Here's my load of speculation!

True natural selection isn't the same thing as a sustainable stable (2 offspring replace 2 parents) population. Populations will wax and wane even in controlled environments as well under artificial selection, or natural selection. If left entirely to nature, a population would grow or shrink due to food supply mostly. Even under true natural selection, populations can explode until disease or famine destroys them into extinction. Look at how humans are living in naturally unsustainable populations now. With a $20 vaccine we're immune to diseases that eradicated untold numbers of humans less than 100 years ago, and with modern medicine our toddlers could very well be living well past 100 years old. All because we've managed ourselves, but perhaps not without dire effects to the planet.

It's not the strongest who survive, but the ones most adaptable to change. Knowing that, it's impossible to know an exact time table for resistant bees. I think it also has to do with perhaps dormant genes and what the species has faced in the past. I'm pretty sure over millions of years bees have survived some pretty harsh conditions. Virii, pests, disease, etc. Maybe they've seen varroa before we observed them?

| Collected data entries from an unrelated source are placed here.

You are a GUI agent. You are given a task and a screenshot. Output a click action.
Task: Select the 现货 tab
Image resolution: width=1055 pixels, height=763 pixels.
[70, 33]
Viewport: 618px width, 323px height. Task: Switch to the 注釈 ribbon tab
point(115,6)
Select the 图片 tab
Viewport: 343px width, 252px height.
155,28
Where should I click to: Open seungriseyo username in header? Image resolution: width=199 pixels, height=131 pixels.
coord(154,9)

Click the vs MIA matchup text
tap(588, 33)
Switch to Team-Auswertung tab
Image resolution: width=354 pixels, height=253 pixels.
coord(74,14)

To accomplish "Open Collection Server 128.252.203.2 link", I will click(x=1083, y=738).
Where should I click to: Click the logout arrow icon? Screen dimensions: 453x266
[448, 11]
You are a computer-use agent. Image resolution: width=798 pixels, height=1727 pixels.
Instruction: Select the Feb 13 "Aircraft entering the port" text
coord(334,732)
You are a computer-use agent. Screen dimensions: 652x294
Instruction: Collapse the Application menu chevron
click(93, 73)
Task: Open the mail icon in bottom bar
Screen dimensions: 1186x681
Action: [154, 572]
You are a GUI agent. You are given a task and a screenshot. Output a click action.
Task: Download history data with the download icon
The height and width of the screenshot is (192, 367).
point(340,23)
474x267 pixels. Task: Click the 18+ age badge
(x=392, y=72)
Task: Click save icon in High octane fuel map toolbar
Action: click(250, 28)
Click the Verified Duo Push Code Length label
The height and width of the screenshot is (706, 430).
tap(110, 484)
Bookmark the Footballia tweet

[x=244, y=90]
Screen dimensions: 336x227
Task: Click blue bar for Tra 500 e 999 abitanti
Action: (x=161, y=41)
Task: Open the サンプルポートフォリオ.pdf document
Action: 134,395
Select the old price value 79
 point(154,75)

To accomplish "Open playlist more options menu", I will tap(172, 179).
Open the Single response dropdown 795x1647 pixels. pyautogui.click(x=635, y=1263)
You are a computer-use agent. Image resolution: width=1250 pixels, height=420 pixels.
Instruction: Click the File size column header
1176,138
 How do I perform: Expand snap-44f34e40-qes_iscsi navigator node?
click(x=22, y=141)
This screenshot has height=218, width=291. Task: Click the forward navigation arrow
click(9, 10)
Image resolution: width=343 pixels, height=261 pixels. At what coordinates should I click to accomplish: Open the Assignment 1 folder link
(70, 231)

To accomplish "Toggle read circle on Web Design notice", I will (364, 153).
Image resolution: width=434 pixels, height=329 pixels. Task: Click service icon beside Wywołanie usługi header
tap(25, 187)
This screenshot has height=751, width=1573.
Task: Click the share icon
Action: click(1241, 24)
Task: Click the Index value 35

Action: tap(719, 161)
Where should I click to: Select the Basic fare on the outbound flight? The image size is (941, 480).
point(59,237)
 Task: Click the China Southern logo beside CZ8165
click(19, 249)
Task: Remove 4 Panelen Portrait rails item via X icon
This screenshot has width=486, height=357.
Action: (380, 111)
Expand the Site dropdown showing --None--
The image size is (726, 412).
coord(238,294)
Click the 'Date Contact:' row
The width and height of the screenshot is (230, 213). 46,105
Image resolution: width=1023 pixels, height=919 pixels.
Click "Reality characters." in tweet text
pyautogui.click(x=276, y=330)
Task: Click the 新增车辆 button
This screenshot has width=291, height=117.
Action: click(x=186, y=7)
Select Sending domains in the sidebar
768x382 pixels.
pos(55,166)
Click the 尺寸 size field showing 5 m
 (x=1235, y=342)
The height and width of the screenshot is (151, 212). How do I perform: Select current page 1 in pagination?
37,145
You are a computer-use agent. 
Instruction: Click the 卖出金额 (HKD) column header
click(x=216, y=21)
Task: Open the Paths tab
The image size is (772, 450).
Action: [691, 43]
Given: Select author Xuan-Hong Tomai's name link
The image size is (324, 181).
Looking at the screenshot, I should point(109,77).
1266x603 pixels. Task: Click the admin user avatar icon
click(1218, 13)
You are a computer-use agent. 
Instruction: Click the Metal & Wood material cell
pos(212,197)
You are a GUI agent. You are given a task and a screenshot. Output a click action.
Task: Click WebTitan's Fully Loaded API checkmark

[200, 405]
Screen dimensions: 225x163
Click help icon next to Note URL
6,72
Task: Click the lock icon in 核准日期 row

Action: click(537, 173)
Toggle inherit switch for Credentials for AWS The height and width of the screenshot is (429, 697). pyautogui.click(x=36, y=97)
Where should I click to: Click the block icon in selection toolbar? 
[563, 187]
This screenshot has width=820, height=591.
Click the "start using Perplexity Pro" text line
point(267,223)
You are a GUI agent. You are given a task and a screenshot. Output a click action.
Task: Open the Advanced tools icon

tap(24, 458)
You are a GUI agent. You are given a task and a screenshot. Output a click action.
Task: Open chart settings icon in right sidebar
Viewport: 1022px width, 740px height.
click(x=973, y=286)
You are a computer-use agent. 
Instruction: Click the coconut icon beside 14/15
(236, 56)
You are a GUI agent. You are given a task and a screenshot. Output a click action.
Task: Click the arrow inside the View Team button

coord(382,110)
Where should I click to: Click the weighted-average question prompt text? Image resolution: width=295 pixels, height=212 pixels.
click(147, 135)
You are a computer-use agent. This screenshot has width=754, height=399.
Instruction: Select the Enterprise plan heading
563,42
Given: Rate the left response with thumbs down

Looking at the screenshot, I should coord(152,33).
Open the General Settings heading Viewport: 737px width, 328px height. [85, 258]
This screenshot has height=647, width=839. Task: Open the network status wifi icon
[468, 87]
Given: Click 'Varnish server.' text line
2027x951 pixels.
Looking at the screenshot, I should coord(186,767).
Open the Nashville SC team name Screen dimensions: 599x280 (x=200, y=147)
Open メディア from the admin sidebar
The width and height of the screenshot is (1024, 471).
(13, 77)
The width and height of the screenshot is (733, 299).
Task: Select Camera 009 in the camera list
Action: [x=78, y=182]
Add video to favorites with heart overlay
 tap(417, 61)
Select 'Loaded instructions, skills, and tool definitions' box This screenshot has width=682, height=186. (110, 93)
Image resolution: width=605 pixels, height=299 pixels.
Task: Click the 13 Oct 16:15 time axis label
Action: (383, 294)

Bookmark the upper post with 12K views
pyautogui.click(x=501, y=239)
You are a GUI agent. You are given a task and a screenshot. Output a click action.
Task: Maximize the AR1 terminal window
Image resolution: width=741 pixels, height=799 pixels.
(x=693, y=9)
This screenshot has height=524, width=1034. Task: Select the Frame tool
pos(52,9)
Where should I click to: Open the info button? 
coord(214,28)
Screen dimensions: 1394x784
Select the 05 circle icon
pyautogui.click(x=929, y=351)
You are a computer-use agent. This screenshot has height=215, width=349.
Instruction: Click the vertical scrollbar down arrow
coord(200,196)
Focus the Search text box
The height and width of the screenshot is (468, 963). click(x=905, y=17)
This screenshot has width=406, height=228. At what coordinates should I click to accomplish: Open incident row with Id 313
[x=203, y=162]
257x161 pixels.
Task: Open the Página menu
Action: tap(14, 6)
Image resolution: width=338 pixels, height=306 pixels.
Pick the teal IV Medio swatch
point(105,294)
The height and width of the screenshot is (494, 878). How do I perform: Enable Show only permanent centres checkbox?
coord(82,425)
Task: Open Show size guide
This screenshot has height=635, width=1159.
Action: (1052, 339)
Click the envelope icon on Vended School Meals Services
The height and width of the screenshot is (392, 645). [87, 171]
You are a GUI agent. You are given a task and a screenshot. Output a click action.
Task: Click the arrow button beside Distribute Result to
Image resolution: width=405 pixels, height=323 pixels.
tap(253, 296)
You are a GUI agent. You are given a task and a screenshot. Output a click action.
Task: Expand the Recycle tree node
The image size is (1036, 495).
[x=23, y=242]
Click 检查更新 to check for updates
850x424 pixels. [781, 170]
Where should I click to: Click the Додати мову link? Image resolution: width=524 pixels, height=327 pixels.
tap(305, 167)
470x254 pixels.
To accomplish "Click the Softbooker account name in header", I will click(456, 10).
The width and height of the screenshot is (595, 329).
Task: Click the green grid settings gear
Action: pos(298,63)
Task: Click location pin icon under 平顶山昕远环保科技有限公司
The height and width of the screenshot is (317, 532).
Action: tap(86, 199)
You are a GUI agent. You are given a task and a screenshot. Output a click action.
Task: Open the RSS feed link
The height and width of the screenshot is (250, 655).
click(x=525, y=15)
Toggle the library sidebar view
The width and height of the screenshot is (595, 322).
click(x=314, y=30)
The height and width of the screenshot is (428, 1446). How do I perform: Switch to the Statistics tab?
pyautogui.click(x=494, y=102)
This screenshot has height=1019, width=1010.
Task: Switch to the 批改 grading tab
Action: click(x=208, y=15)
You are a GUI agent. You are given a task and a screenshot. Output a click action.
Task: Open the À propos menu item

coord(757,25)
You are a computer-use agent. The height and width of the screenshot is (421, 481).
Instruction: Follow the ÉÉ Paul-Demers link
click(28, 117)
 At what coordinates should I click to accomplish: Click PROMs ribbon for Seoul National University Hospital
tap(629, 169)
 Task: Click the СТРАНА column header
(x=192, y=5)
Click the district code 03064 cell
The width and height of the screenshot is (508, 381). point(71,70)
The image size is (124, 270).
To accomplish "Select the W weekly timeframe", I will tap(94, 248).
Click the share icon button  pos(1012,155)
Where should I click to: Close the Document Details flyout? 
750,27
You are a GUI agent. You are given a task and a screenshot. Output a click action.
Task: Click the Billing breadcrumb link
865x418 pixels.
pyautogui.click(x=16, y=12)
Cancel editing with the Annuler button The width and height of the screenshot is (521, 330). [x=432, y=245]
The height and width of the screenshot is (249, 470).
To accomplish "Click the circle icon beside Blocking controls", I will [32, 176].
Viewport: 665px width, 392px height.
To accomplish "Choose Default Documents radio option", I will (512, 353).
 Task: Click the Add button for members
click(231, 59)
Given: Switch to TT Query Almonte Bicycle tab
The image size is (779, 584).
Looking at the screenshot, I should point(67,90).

If so, somewhere in some species of bees, there is coding that may or may not switch on some kind of defense if faced with this pest again. It could happen maybe within 1 generation or 100. If one colony is destroyed by something, maybe the next colony over found a way to survive it, and their genes are passed on. If man sees a colony doing particularly well, he will speed up this "selection" tremendously through artificial selection. That's what we're doing every time we split a colony we perceive to be strong or well suited to our region, or a colony that keeps SBH in check or varroa, etc. With management and selection, we likely keep bees around where they wouldn't survive naturally. I think that it's very important that there are species suited to different regions that provide diverse genetics. A colony that does well here in FL shouldn't be expected to survive a winter the same way a colony in the north does. On the same note, diverse genetics helps keep one disease or virus or pest from wiping out an entire nation's food supply, livestock, etc.. (Check out "Food Ark" in National Geographic. The article can be found online and it's eye-opening..)

I guess we're essentially trying to immunize a species the way nature would, if left to its own devices. With that, I think it's hard to guess how many generations it'd take to be resistant. Find what works in your area and promote that stock as much as possible. Michael Bush solved his varroa issues by letting them regress back to a natural cell size. It's possible then that long ago bees were forced to a small cell size because of varroa, and man's attempt to create bigger bees brought the issue back? There are so many variables in our environments and even in our managed, controlled conditions. A previous poster said "bees would be making these decisions themselves" and that's true, but they could make decisions that drove them into collapse like so many species have done in the past.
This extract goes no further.